### Records for the task
..........

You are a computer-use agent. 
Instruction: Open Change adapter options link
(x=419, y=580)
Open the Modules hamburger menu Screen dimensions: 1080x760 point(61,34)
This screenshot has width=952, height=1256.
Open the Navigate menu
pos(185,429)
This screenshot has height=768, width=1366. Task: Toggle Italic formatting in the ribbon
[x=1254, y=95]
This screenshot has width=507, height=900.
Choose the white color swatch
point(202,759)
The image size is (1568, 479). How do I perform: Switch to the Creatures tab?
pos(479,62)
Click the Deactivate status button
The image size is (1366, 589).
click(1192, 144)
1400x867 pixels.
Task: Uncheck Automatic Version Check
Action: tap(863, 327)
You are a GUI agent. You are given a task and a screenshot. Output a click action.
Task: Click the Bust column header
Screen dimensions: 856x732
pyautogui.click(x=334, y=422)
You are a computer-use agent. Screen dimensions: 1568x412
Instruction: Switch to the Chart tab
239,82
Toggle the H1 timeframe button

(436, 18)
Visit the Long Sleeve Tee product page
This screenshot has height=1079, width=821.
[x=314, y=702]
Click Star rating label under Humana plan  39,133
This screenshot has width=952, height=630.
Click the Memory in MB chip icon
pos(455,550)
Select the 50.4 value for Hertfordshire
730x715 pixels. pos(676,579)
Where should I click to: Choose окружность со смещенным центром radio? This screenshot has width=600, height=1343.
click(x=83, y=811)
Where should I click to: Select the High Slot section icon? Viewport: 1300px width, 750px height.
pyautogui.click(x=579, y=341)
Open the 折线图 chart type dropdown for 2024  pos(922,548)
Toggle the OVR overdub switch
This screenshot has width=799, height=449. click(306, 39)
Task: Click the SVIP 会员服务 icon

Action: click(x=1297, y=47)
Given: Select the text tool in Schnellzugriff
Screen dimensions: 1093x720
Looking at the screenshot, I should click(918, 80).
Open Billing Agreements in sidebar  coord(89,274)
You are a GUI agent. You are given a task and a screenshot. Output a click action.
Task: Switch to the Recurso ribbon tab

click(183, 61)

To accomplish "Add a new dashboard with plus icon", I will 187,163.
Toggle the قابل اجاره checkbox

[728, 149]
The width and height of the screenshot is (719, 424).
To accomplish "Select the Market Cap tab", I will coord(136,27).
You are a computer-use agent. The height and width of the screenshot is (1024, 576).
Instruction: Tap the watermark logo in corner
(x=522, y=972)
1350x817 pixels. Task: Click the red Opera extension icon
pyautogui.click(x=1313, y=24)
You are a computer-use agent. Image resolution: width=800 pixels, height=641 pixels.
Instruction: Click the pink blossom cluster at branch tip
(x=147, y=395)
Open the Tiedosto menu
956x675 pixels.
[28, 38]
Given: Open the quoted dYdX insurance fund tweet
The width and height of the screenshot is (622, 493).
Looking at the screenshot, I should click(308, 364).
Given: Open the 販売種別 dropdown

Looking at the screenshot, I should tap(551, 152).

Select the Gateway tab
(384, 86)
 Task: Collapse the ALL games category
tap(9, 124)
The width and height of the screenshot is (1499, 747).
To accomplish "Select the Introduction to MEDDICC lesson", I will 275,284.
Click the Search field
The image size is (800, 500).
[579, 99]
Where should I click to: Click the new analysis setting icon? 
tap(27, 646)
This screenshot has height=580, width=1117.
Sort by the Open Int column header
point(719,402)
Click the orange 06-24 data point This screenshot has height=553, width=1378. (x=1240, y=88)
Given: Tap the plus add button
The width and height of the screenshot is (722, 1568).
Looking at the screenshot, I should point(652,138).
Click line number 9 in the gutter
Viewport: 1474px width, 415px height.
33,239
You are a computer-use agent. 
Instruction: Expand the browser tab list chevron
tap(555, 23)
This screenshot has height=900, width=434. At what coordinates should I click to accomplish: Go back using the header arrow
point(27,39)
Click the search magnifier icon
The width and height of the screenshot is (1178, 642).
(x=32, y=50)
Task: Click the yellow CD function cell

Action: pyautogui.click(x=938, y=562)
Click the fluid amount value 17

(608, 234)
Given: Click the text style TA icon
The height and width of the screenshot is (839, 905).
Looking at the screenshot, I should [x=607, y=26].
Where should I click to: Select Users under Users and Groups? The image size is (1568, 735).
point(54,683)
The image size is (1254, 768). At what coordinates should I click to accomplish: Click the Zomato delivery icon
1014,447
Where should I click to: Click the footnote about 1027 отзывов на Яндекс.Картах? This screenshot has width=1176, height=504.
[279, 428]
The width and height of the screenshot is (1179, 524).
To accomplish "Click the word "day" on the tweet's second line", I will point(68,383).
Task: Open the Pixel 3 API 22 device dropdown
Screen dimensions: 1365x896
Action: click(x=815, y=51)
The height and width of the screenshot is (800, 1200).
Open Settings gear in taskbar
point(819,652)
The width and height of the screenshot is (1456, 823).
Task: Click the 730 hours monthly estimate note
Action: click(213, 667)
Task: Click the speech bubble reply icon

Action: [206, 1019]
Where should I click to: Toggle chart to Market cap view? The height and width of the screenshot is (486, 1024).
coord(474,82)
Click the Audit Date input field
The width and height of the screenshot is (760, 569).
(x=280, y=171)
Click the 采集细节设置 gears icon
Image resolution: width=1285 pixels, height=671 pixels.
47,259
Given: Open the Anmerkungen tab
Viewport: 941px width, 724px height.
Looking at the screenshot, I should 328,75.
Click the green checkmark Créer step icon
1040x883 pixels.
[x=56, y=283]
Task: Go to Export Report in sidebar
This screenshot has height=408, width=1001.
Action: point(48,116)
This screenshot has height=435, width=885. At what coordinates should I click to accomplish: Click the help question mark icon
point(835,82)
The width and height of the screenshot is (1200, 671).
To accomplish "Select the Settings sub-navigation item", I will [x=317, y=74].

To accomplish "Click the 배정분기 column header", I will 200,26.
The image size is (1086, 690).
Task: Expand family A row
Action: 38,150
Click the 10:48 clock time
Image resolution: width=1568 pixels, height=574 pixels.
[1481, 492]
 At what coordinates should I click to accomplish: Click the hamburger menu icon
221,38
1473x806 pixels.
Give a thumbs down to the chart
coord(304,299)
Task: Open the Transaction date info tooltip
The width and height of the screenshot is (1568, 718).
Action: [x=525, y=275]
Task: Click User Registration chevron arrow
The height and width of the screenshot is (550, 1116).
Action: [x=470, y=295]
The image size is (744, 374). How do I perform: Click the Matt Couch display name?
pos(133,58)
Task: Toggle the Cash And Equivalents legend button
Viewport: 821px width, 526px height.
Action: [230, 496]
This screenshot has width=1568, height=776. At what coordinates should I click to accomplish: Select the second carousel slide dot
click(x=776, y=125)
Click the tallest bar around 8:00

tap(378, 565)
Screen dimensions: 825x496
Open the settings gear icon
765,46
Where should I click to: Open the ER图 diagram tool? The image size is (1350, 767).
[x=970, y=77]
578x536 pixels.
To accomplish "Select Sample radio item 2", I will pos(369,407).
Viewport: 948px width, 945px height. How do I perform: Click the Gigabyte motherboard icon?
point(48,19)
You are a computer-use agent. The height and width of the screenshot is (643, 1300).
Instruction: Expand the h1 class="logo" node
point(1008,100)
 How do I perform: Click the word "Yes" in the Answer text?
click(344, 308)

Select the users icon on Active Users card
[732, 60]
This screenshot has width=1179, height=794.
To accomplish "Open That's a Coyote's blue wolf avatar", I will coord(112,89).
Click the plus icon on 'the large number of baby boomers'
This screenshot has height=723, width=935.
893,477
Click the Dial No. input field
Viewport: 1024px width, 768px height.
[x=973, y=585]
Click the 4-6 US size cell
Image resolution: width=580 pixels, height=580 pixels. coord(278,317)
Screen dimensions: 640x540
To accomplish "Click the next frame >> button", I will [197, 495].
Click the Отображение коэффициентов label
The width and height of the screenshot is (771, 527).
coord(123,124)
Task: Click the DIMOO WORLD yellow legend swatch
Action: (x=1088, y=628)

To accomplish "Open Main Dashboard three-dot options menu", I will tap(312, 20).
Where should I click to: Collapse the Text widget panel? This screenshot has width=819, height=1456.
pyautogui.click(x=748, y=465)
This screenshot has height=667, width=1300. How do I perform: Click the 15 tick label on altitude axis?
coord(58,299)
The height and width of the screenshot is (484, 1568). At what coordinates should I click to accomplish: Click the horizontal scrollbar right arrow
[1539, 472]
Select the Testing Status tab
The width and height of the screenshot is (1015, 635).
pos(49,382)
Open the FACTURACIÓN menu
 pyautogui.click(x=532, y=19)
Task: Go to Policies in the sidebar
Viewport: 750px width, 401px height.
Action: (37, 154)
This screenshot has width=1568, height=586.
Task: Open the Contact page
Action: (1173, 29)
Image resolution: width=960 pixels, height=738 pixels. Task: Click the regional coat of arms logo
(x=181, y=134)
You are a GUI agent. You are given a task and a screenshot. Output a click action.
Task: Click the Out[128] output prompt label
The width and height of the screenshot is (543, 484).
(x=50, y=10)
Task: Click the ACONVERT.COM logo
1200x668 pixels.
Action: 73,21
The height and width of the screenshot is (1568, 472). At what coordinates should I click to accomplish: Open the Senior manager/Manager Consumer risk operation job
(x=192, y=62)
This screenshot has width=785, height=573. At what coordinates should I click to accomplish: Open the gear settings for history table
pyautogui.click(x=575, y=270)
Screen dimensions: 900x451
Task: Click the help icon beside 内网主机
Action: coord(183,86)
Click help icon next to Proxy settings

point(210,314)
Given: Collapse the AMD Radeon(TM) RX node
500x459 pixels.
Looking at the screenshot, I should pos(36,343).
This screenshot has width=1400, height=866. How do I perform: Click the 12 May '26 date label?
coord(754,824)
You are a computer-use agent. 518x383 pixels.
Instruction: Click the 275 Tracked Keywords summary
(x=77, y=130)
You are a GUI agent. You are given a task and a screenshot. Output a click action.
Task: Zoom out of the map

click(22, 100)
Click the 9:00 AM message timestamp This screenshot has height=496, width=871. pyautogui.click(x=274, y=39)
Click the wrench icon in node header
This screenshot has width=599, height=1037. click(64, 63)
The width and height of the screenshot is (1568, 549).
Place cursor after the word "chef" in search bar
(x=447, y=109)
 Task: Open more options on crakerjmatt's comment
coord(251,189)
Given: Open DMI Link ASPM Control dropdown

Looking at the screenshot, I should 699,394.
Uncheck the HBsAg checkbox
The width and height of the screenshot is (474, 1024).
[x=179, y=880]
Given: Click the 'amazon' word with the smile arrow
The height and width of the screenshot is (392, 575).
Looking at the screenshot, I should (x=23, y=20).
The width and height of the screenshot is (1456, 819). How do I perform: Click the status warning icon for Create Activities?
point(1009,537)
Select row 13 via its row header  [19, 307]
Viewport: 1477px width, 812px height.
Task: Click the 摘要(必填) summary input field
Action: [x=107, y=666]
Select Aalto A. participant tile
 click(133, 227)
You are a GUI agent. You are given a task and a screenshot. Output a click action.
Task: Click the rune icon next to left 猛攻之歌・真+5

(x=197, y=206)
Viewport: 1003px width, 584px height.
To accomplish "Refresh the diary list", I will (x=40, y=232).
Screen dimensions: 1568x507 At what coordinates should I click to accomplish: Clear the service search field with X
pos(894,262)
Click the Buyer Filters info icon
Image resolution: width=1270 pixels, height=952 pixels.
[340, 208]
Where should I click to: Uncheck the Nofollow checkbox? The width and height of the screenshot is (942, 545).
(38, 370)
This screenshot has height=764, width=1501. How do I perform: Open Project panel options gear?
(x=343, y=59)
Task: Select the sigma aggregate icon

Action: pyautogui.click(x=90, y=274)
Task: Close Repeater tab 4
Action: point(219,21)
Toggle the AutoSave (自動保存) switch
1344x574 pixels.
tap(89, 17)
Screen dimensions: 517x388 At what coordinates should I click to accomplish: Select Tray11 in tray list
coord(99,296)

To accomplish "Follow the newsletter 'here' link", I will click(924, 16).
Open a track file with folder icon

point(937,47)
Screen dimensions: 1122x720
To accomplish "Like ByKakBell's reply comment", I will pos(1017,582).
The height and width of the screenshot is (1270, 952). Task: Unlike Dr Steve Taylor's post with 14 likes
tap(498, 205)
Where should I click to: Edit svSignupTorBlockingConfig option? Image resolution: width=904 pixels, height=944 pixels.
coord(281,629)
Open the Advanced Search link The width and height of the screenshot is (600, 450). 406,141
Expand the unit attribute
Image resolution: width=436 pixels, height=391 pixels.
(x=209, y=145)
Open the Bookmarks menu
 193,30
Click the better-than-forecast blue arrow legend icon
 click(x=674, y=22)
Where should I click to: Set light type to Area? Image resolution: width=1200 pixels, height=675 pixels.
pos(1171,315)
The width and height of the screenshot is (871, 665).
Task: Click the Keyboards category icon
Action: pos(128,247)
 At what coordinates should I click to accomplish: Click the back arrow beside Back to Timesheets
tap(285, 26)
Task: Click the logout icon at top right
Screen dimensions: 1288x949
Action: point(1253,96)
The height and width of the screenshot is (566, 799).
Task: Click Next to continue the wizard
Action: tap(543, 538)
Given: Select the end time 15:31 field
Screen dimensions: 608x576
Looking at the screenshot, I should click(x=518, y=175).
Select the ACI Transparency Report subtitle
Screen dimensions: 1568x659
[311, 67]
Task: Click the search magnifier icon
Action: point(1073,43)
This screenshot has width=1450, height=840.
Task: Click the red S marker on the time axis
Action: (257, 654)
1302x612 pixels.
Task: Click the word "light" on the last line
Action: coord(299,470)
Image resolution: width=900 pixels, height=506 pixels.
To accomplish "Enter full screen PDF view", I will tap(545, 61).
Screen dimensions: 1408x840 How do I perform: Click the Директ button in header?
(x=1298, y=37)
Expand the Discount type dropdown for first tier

..........

### Task to carry out
The answer is the lines above between the line holding "Open Settings gear in taskbar" and the line holding "Task: Open the Transaction date info tooltip", inclusive, each written out exactly, and no others.

### Solution
Open Settings gear in taskbar
point(819,652)
The width and height of the screenshot is (1456, 823).
Task: Click the 730 hours monthly estimate note
Action: click(213, 667)
Task: Click the speech bubble reply icon

Action: [206, 1019]
Where should I click to: Toggle chart to Market cap view? The height and width of the screenshot is (486, 1024).
coord(474,82)
Click the Audit Date input field
The width and height of the screenshot is (760, 569).
(x=280, y=171)
Click the 采集细节设置 gears icon
Image resolution: width=1285 pixels, height=671 pixels.
47,259
Given: Open the Anmerkungen tab
Viewport: 941px width, 724px height.
Looking at the screenshot, I should 328,75.
Click the green checkmark Créer step icon
1040x883 pixels.
[x=56, y=283]
Task: Go to Export Report in sidebar
This screenshot has height=408, width=1001.
Action: point(48,116)
This screenshot has height=435, width=885. At what coordinates should I click to accomplish: Click the help question mark icon
point(835,82)
The width and height of the screenshot is (1200, 671).
To accomplish "Select the Settings sub-navigation item", I will [x=317, y=74].

To accomplish "Click the 배정분기 column header", I will 200,26.
The image size is (1086, 690).
Task: Expand family A row
Action: 38,150
Click the 10:48 clock time
Image resolution: width=1568 pixels, height=574 pixels.
[1481, 492]
 At what coordinates should I click to accomplish: Click the hamburger menu icon
221,38
1473x806 pixels.
Give a thumbs down to the chart
coord(304,299)
Task: Open the Transaction date info tooltip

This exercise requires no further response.